EXERCISE TASKS –
#1 Decide whether each statement agrees with the abstract on chronically critically ill patients. For each, answer yes or no and quote the abstract's deciding words. (a) The patients recruited had received more than 3 days of mechanical ventilation. (b) Nurses gave the intervention for 12 weeks after discharge. (c) The disease management program significantly improved health-related quality of life.
#2 In the abstract on chronically critically ill patients, what percentage of patients survived and completed the study?

By Sara L. Douglas, RN, PhD, Barbara J. Daly, RN, PhD, Carol Genet Kelley, RN, PhD, Elizabeth O’Toole, MD and Hugo Montenegro, MD. Sara L. Douglas is an associate professor, Barbara J. Daly is a professor, Carol Genet Kelley is an assistant professor, and Elizabeth O’Toole and Hugo Montenegro are professors at Case Western Reserve University, Cleveland, Ohio.

Corresponding author: Sara L. Douglas, RN, PhD, School of Nursing, Case Western Reserve University, 10900 Euclid Ave, Cleveland, OH 44106-4904 (e-mail: SLD4{at}case.edu).

Background Chronically critically ill patients often have high costs of care and poor outcomes and thus might benefit from a disease management program.

Objectives To evaluate how adding a disease management program to the usual care system affects outcomes after discharge from the hospital (mortality, health-related quality of life, resource use) in chronically critically ill patients.

Methods In a prospective experimental design, 335 intensive care patients who received more than 3 days of mechanical ventilation at a university medical center were recruited. For 8 weeks after discharge, advanced practice nurses provided an intervention that focused on case management and interdisciplinary communication to patients in the experimental group.

Results A total of 74.0% of the patients survived and completed the study. Significant predictors of death were age (P = .001), duration of mechanical ventilation (P = .001), and history of diabetes (P = .04). The disease management program did not have a significant impact on health-related quality of life; however, a greater percentage of patients in the experimental group than in the control group had "improved" physical health-related quality of life at the end of the intervention period (P = .02). The only significant effect of the intervention was a reduction in the number of days of hospital readmission and thus a reduction in charges associated with readmission.

Conclusion The intervention was not associated with significant changes in any outcomes other than duration of readmission, but the supportive care coordination program could be provided without increasing overall charges.

RECORD EXCERPTS –
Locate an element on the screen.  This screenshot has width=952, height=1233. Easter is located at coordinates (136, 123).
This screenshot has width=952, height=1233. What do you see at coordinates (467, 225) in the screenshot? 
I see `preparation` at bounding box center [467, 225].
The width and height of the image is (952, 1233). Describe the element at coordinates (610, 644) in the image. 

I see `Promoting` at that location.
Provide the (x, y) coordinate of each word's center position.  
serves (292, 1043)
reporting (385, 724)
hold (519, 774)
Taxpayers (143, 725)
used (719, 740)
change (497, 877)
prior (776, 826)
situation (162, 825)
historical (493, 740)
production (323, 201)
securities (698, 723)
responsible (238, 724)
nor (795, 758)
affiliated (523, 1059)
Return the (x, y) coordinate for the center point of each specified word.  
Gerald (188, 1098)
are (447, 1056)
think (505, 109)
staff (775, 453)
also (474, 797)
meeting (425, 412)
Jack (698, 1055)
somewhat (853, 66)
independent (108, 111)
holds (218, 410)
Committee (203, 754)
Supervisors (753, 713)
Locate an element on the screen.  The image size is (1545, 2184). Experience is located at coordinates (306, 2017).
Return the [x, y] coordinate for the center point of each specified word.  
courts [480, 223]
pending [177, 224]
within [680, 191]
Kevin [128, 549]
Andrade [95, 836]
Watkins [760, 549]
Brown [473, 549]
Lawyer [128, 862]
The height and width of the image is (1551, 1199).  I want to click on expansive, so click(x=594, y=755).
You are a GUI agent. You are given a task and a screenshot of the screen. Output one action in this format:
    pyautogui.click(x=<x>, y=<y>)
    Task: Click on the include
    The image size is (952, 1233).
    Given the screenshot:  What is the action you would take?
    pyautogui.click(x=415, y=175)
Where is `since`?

ANSWERS FOR EACH ITEM –
#1
(a) Yes: "received more than 3 days of mechanical ventilation"
(b) No: "For 8 weeks after discharge"
(c) No: "The disease management program did not have a significant impact on health-related quality of life"

#2 74.0%